ワシントンで昨年の5月にトルコ大使館に対して抗議者が取り囲んだ事件の後、昨年の下院法案で、米軍防衛装備の販売をブロックする提案が出た。
 デビッド・シシライン議員は、レジェップ・タイイップ・エルドアン大統領のためにボディーガードが行った暴力に対して、トルコへのF-35戦闘機の販売を禁止ししようとした。
この改正案は、下院規則委員会から出されたものではなかったので、議論されることはなかった。
 エルドアン大統領のボディーガードがトルコ大使館の外に集まった抗議者を蹴って殴打した事件の後、トルコに売却された武器の中で有名なものは、エルドアンの治安部隊によって使われる半自動のハンドガンと弾薬の120万ドルの取引であった。
 売却は静かに無期限に棚上げされた。
 イラクとシリア(ISIS)におけるイスラム国家との戦いに対するワシントンとトルコの違いについても、懸念が高まっている。
 米国はISISとの戦いでシリアのクルド人を支持したが、トルコはクルド人をテロリストと見なしている。

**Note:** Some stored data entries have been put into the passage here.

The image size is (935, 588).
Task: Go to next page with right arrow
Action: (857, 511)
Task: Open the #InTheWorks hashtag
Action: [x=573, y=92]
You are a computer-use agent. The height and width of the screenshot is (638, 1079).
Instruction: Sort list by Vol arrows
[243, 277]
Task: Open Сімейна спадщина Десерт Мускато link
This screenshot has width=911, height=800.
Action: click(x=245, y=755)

 3月、トルコがクルド民兵からシリアのアフリンを奪取した後、アメリカは「深く懸念している」と述べている。」

 アメリカとトルコが対立する原因として、クルド人問題、シリアへのトルコ軍の侵攻といった問題が挙げられていますが、もう一つ付け加えるならば、ロシアからの防空システムの購入がNATOサイドを激怒させているといる点も忘れるわけにはいきません。

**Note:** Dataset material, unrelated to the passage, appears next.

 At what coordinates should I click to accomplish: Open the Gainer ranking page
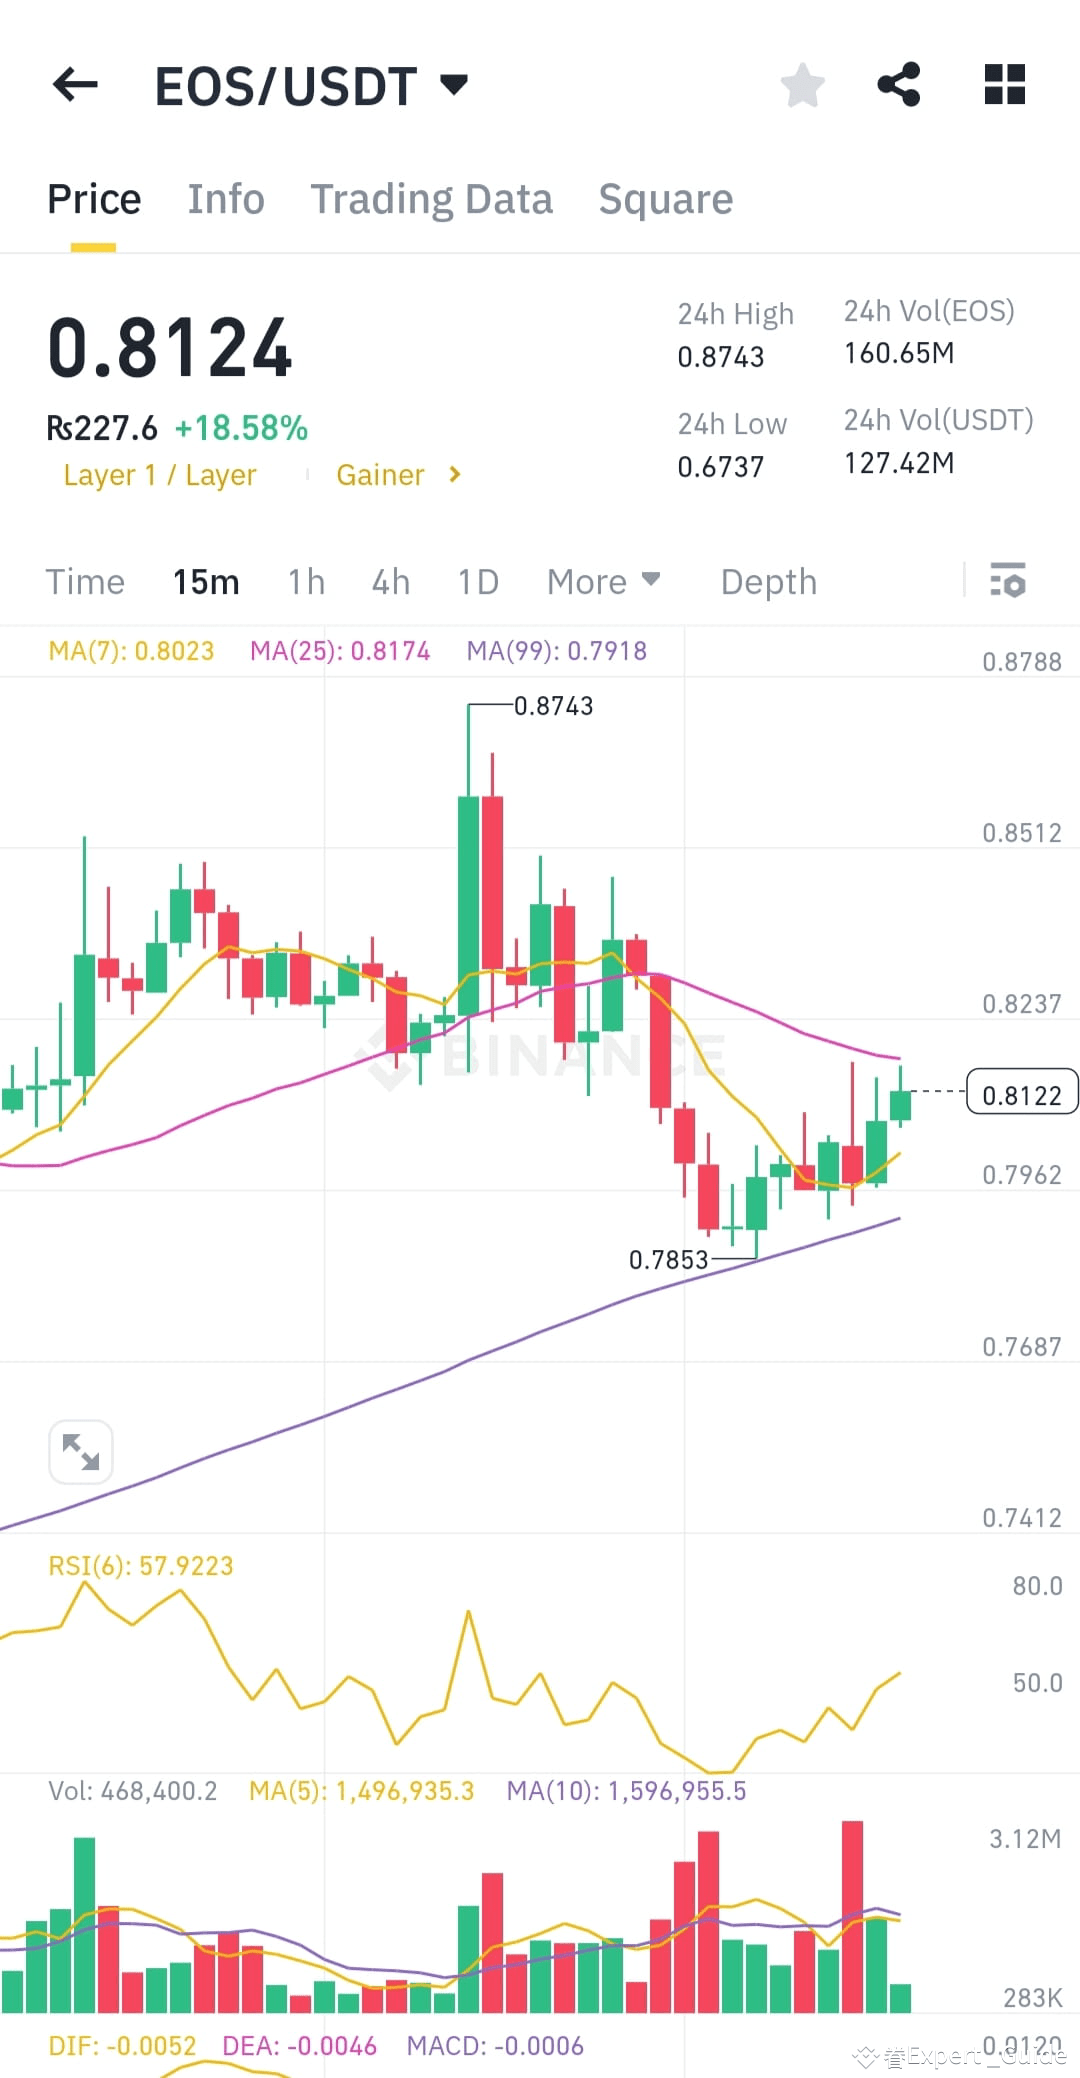[380, 475]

 エルドアン大統領が、対外的に望むのは、大トルコ主義であって、スンニ派イスラム教の旗を掲げて、周辺諸国に勢力を拡大することなのです。
 その際に、ロシアの手を借りるのが、アメリカには許せないポイントでしょう。イランの反対派勢力をトルコに送致するようにとアメリカに圧力をかけたりするのも、かなりのマイナスとなっています。
 となると、今後、トルコはロシアにますます依存することになるでしょう。現在の流れも、ここ数年の動きの延長線上にあるためです。